Wie kann man sich ein 164 Kilometer langes baden-württembergisches Flächendenkmal vorstellen? Zehn europäische Länder verbindet die ehemalige römische Außengrenze. Die drei Landkreise Schwäbisch Hall, Hohenlohe und Heilbronn verbindet das Welterbe Limes in unserer Region. Nähern Sie sich dem Welterbe auf dem Limes-Radweg, dem Limeswanderweg (HW 6) oder der Deutschen Limesstraße. Gerne führen Sie die Limes-Cicerones an dieser alten Kulturgrenze. 

Der Limes-Cicerone Torsten Pasler ist in Mainhardt unermüdlich dabei, die Faszination für das vergangene römische Leben im Schwäbisch-Fränkischen Wald zu wecken. „Jedes Museum hat seine Schwerpunkte und Stärken. Ein gutes Bild der damaligen Zeit entsteht, wenn sich die Puzzleteile aus unserer Region zu einem Teil der Weltgeschichte zusammensetzen,“ erzählt Pasler, wenn er mitten im Römermuseum Mainhardt steht, die virtuellen Limeswelten vorführt oder die Besucher durch das Kastellgelände führt, dessen Mauern in langen Strecken original erhalten sind. Wanderungen im wilden Mainhardter Wald bei Vollmond oder in den Rauhnächten bietet die Limes-Cicerona und Naturparkführerin Michaela Köhler. Führungen an den rekonstruierten Türmen in Gailsbach oder Grab haben Steffen Felger (Limes-Cicerone und Naturparkführer) und Werner Benz (Limes-Cicerone) im Angebot.

Limes-Wanderweg
Zwanzig Stationen bietet der Limes-Lehrpfad von Mainhardt bis nach Öhringen. Öhringen vermittelt die römischen Reste im Skulpturenpark beim Krankenhaus – dem ehemaligen Bürgkastell – oder im Römerkeller des Weygangmuseums.
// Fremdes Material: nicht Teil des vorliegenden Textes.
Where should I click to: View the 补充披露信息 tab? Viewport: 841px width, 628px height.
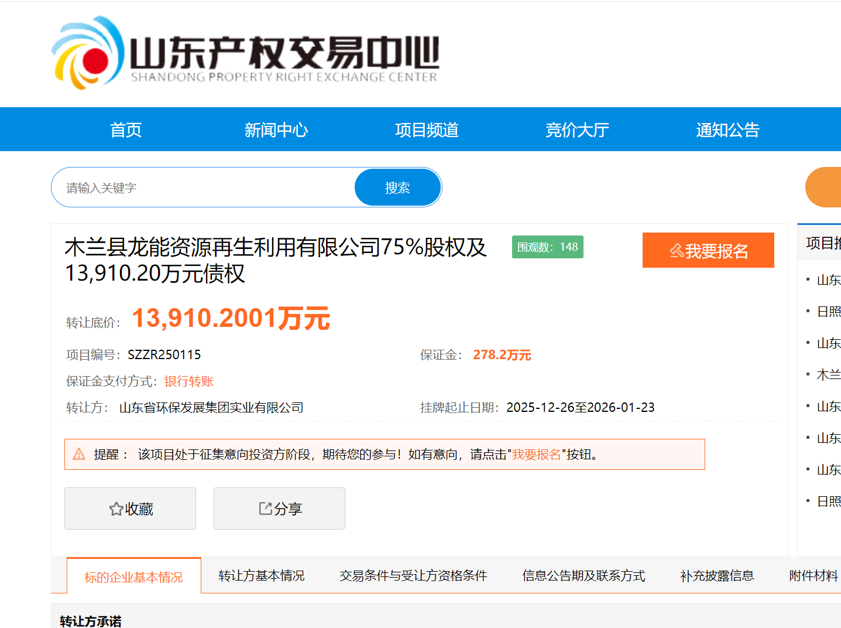pyautogui.click(x=717, y=576)
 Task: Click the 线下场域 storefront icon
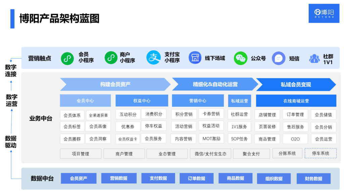point(195,58)
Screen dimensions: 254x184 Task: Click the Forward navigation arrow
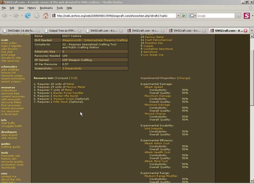16,16
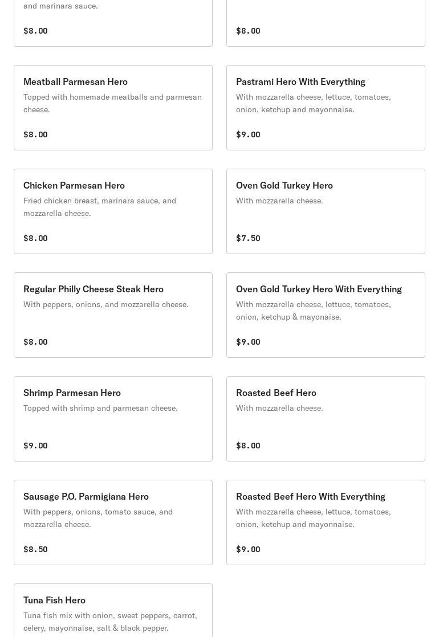The height and width of the screenshot is (637, 439).
Task: Click the $9.00 price on Pastrami Hero
Action: coord(248,134)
Auch der RADius nimmt das Thema Römer an der Station der „Alten Straße“ auf. Heute verläuft die A6 auf der ehemaligen Linie ins Freie Germanien: die Achse Paris-Prag war bereits bei den Römern als Fernstraße befahren. 
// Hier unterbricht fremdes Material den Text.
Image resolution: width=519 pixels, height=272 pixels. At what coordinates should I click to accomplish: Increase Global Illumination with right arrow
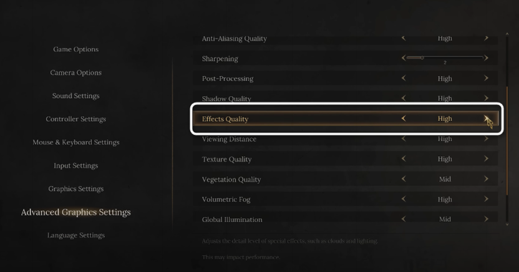pyautogui.click(x=486, y=220)
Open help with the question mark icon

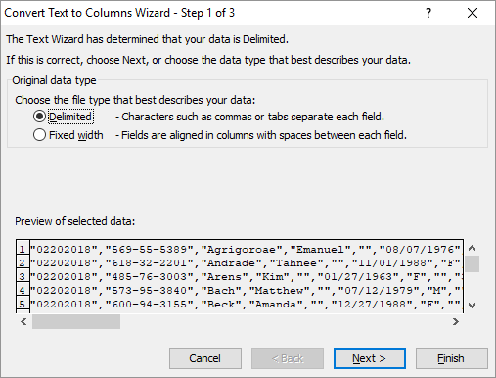428,13
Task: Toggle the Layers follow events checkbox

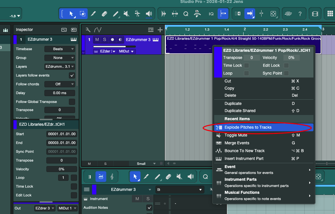Action: [x=72, y=75]
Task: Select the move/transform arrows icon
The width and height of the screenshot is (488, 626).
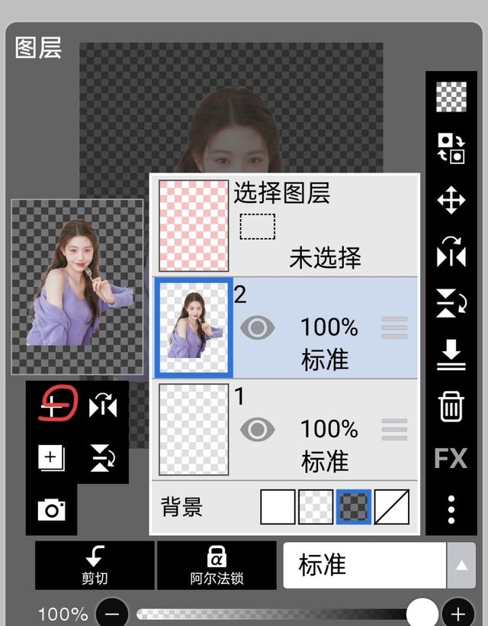Action: click(451, 201)
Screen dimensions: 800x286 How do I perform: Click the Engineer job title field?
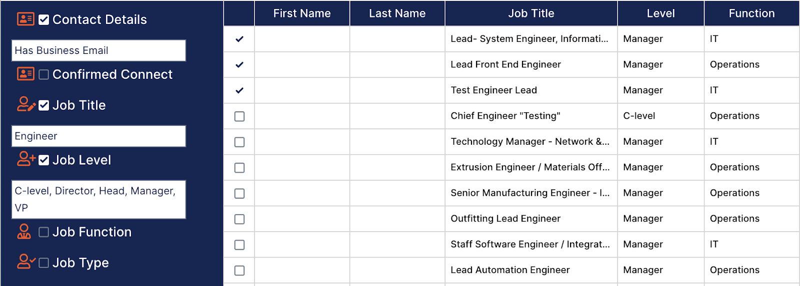[x=99, y=136]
Landesgartenschau Öhringen und Limes-Blicke
Der Limes blüht auf – mitten in der Cappelaue will Öhringen auf dem Gelände der Landesgartenschau 2016 ein rotes Band als erkennbaren Limesverlauf entwickeln. Den zahlreichen Besucherinnen und Besuchern wird ein interessantes, fachkundiges Programm geboten. Modern gestaltete Aussichtsplattformen sollen die Wahrnehmung des Welterbes Obergermanisch-Raetischer Limes verbessern. Die Limes-Cicerona und Regionalführerin Doris Köhler vermittelt in Führungen und Vorträgen die Bedeutung des Welterbes in der Jetzt-Zeit. „Das Welterbe ist für uns ein Geschenk. Der Limes könnte, wie auch in römischer Zeit, für uns heute eine Wirtschaftsentwicklung bringen. Damals kamen Tausende von Menschen durch die Grenze in unsere Region und lebten von den Dienstleistungen für und dem Handel mit den Soldaten. Unsere Region kann touristisch noch viele Ideen bieten.“ Im Weygang-Museum sind die drei Limes-Cicerones Gabi Stöhr, Irmgard Dürr und Marlies Kircher aktiv. Sie bieten ein attraktives museumspädagogisch abgestimmtes Programm für Jung und Junggebliebene. Das transluzente Modell der Limeslinie, die Funde rund um Öhringen und nach Voranmeldung eine kulinarische Pause werden in den Räumen des ehemaligen Zinngießers August Weygang angeboten. Für Schulklassen und Jugendgruppen gibt es zu vielen Themen Spezialführungen.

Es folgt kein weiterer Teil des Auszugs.